Government History

Norton was a Township from 1818 until March of 1961. The Norton Township Development Committee was formed in 1958. Some residents believed the Township form of government, with its three Trustees, needed a more structured form of government to effectively meet the needs of a fast growing community. The Committee held many public meetings and in time the issue of incorporation as a Village was placed on the ballot. The incorporation issue was defeated in its first try, but the second ballot attempt was successful. Norton was incorporated as a Village in 1961.

At the first Village election, residents had numerous candidates to choose from. In all, there were 8 candidates for the Office of Mayor and 62 candidates for the 6 Council seats. Norton's first Village Mayor was Richard DuFore and the first President of Village Council was Marcus Bertsch. Electors were also asked to select a Charter Commission to prepare a Charter for the new Village.

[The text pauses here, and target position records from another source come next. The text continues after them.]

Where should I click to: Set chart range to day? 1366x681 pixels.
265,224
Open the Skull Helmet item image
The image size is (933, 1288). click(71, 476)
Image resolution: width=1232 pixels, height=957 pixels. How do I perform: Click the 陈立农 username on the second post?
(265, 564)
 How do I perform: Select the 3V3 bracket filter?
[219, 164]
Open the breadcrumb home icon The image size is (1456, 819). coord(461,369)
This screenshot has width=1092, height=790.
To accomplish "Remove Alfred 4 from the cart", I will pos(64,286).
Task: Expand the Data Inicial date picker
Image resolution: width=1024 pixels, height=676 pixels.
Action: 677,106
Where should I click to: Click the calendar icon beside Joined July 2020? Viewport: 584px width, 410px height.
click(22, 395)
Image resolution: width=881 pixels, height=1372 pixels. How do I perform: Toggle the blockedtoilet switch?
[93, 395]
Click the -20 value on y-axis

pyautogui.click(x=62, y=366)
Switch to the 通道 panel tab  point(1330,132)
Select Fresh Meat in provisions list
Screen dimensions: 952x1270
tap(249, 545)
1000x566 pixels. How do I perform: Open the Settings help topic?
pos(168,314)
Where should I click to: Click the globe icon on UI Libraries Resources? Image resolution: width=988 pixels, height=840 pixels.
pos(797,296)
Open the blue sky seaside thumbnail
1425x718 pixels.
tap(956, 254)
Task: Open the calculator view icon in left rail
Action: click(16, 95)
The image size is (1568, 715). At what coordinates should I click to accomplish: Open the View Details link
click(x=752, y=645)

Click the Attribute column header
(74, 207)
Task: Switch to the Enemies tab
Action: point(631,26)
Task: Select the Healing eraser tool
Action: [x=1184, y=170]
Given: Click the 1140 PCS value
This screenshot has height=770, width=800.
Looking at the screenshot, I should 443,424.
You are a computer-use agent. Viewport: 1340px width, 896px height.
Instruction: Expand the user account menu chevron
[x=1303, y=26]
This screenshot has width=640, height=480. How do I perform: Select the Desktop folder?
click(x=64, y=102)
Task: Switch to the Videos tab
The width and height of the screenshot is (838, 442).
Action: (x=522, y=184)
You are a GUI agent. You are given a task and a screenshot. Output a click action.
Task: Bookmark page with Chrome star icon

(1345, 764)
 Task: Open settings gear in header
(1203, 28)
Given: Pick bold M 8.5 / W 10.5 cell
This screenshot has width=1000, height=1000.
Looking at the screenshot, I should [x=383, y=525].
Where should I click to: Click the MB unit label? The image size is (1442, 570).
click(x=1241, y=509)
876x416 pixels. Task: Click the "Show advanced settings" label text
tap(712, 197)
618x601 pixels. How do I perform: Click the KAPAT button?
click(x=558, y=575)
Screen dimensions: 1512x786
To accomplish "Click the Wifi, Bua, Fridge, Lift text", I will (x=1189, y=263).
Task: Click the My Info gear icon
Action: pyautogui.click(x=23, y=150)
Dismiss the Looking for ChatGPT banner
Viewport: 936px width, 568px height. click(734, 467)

Voters approved a Charter form of government for the newly incorporated Village at the general election of November 6,, 1962. The 1962 approved Charter made many changes in the way the local government was run. Among those changes, the number of Council members was increased from 6 to 7. The Offices of the Village Clerk and Treasurer were combined.

The General Election of November 1968, brought Norton to a City status. The official results of that year's election confirmed Norton had 5,037 voters. This was just 37 votes over the required 5,000 registered voters needed! The former Norton Village officially assumed City status on January 11, 1969.

Norton has a strong Mayor form of government. The Mayor is the Chief Executive of the City. The seven members of Council are elected by 4 and three at-large. These members elect a President and Vice-President at the annual organizational meeting in January. Council has an important role as the legislative body of the City. Local legislation (resolutions and ordinances) are voted on by Council. The Mayor may approve the legislation or disapprove with a veto.

Today the City of Norton Administrative Offices are comprised of the following: The Mayor, Administrative Officer, Finance Director, Director of Community Development and Planning, Municipal Engineer, Superintendent of Building and Zoning, Clerk of the Mayor's Court, and the Administrative and Finance Departmental Staff.

Day to day operations of the City are directed by the Administrative Officer, who is responsible to the Mayor. The Administrative Officer serves as the Director of Public Safety, Director of Public Service, and Personnel Director. The Finance Director and Director of Community Development and Planning are also responsible to the Mayor. Each of these offices are Charter-authorized Mayoral appointments with Council confirmation.

Much of the above article is reprinted from the 1968 Norton Sesquicentennial Booklet.
Reprinted With Updated Changes by Claude Collins, 2003.